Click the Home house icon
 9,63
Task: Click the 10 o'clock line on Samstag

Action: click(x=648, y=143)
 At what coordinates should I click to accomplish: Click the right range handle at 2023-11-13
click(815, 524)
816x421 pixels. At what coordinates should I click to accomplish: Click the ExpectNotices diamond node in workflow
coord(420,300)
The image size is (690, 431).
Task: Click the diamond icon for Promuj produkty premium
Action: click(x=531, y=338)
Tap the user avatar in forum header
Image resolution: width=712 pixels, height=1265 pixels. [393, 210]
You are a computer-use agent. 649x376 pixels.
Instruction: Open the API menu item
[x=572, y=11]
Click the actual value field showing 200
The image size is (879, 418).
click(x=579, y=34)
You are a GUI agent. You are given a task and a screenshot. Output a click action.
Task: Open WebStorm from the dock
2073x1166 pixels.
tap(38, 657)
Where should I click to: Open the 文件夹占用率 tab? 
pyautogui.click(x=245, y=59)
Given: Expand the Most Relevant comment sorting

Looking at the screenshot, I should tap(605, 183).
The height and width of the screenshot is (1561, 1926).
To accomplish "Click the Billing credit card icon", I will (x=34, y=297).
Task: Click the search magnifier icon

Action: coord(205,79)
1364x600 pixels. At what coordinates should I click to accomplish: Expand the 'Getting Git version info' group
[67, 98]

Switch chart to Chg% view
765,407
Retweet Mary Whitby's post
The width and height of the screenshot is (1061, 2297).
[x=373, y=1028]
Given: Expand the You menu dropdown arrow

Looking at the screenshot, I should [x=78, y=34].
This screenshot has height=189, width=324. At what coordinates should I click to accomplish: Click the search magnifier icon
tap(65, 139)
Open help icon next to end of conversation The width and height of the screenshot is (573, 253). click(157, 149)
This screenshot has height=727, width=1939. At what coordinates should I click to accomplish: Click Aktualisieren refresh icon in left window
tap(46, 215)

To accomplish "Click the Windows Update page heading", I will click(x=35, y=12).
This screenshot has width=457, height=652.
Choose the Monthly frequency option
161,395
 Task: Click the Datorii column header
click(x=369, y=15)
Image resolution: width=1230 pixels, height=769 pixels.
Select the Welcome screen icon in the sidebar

====

## [What needs to be done]
Render every line of the items above as a numbered list, leaving out the blank lines.

## [Solution to this exercise]
1. Click the Home house icon
2.  9,63
3. Task: Click the 10 o'clock line on Samstag
4. Action: click(x=648, y=143)
5.  At what coordinates should I click to accomplish: Click the right range handle at 2023-11-13
6. click(815, 524)
7. 816x421 pixels. At what coordinates should I click to accomplish: Click the ExpectNotices diamond node in workflow
8. coord(420,300)
9. The image size is (690, 431).
10. Task: Click the diamond icon for Promuj produkty premium
11. Action: click(x=531, y=338)
12. Tap the user avatar in forum header
13. Image resolution: width=712 pixels, height=1265 pixels. [393, 210]
14. You are a computer-use agent. 649x376 pixels.
15. Instruction: Open the API menu item
16. [x=572, y=11]
17. Click the actual value field showing 200
18. The image size is (879, 418).
19. click(x=579, y=34)
20. You are a GUI agent. You are given a task and a screenshot. Output a click action.
21. Task: Open WebStorm from the dock
22. 2073x1166 pixels.
23. tap(38, 657)
24. Where should I click to: Open the 文件夹占用率 tab? 
25. pyautogui.click(x=245, y=59)
26. Given: Expand the Most Relevant comment sorting
27. Looking at the screenshot, I should tap(605, 183).
28. The height and width of the screenshot is (1561, 1926).
29. To accomplish "Click the Billing credit card icon", I will (x=34, y=297).
30. Task: Click the search magnifier icon
31. Action: coord(205,79)
32. 1364x600 pixels. At what coordinates should I click to accomplish: Expand the 'Getting Git version info' group
33. [67, 98]
34. Switch chart to Chg% view
35. 765,407
36. Retweet Mary Whitby's post
37. The width and height of the screenshot is (1061, 2297).
38. [x=373, y=1028]
39. Given: Expand the You menu dropdown arrow
40. Looking at the screenshot, I should [x=78, y=34].
41. This screenshot has height=189, width=324. At what coordinates should I click to accomplish: Click the search magnifier icon
42. tap(65, 139)
43. Open help icon next to end of conversation The width and height of the screenshot is (573, 253). click(157, 149)
44. This screenshot has height=727, width=1939. At what coordinates should I click to accomplish: Click Aktualisieren refresh icon in left window
45. tap(46, 215)
46. To accomplish "Click the Windows Update page heading", I will click(x=35, y=12).
47. This screenshot has width=457, height=652.
48. Choose the Monthly frequency option
49. 161,395
50.  Task: Click the Datorii column header
51. click(x=369, y=15)
52. Image resolution: width=1230 pixels, height=769 pixels.
53. Select the Welcome screen icon in the sidebar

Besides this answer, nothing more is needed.